**BRANO PROPOSTO:**
════════════════════
Roma si riassumeva allora nel Vaticano. Il supremo Pontefice, candido nella veste e magnifico, circondato dalle porpore cardinalizie e dallo stuolo solenne dei prelati, difeso dalla cavalleria dei dragoni dall'elmo crinito e lucente, appariva alle turbe come l'immagine della potenza divina in terra; e allo splendore delle forme esteriori rispondevano la forza e l'autorità che non conoscevano limite o legge.

La necessità di accrescere prestigio ai ministri della religione e di attrarre genti ed oro alla basilica universale aveva moltiplicato le feste e gli apparati; dal Corpus Domini a San Pietro, dal Natale e dall'Epifania alla Pasqua erano sempre cerimonie, scampanii, processioni: di quando in quando canonizzazioni, beatificazioni, pellegrinaggi.

Il giorno di Pasqua, dopo la messa, era solenne la benedizione del Pontefice dalla loggia Vaticana. Sulla piazza formicolavano migliaia di persone. A un tratto il crocifero entrava sulla loggia, e si faceva profondo silenzio. Tra i flabelli, sulla sedia gestatoria appariva il Pontefice, e, levata la mano, benediceva il popolo: le sacre parole sembravano squillare nel silenzio della piazza gremita. Dopo la benedizione tonava il cannone, s'alzava il rullo del tamburo, squillavano le trombe. Quasi abbracciati dalle due curve delle colonne vaticane, i cattolici di fuori commossi adoravano il Pontefice-Dio: i romani ammiravano lo splendore della festa ma argutamente sorridevano. Sorridevano, perchè quel papa divino essi lo conoscevano per un beone volgare, quella mistica benedizione vibrante di cristiano amore la udivano dalla bocca di colui che ordinava supplizi e prigionie; e i cardinali amavano le belle, gli alti dignitari vendevano cariche e favori.

Lo spirito simoniaco del clero cattolico, che aveva un tempo acceso i primi fuochi della Riforma, era giunto nella Chiesa di Roma al guadagno quotidiano. Basti rammentare che fino per la benedizione delle bestie il calendario notava il suo giorno: quello di Sant'Antonio; e si davano candele e si pagavano quattrini; e il privilegio, poichè tutto era privilegiato, di benedire asini, porci e capre lo godeva la confraternita di Sant'Eligio dei Fabbri-ferrai1.

Ma perchè fossero meglio allettati i forestieri che venivano nella metropoli e fosse rallegrato il popolo (dare panem et circenses), alle feste sacre si alternavano le feste profane.

Le ottobrate romanesche, come le maggiolate fiorentine, invitavano ai campi; ma poichè l'agro romano non si allieta di floridezze agresti, le gite avevano per fine i pranzi nelle osterie. Nelle botti o nei legni a quattro posti le minenti, avvolte le spalle ampie e matronali nei fazzoletti di seta dai colori vivaci, col seno opulente, costretto da una vita pure di seta, splendevano per collane, orecchini e fermezze d'oro. In altre carrettelle, divisi dalle minenti, sedevano i popolani, con le giacchette e i calzoni di velluto. Sul cappello fiori: e un cantare, un gridare, uno stamburare da per tutto. Ma poi dal vino le risse; luccicavano i coltelli, il sangue scorreva: le guardie del Papa non se ne curavano.
════════════════════
**CONSEGNA:** Scrivi il seguito del brano sulle feste della Roma papale, riprendendo dopo l'ultima frase.

**DATI FORNITI:**
════════════════════
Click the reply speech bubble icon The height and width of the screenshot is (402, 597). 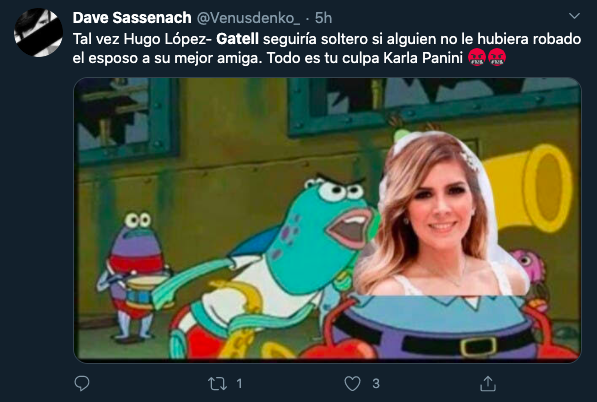pyautogui.click(x=82, y=383)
════════════════════
**RISPOSTA:**
Non meno delle ottobrate erano famosi i carnevali romani. I carri con le maschere si commentavano come avvenimenti: le battaglie di fiori e confetti servivano per accendere gli amori, e sullo scalinone del palazzo Ruspoli nel Corso andavano a sedere, nascoste dalla maschera, signore nobili e belle; Massimo D'Azeglio ne sapeva. La corsa dei barberi entusiasmava il popolo, e i moccoletti spenti e riaccesi l'ultima sera come una miriade di lucciole illuminavano la morte del buon umore. Dopo, quaresima e digiuni. I romani avrebbero meglio tollerato qualche nuovo reggimento francese o una gabella di più, che il divieto del carnevale.

Si tentava così di distrarre verso le esteriorità delle feste l'animo dei romani: si dava sempre pascolo all'occhio perchè il cervello non avesse tempo di pensare. Guai, se avesse pensato!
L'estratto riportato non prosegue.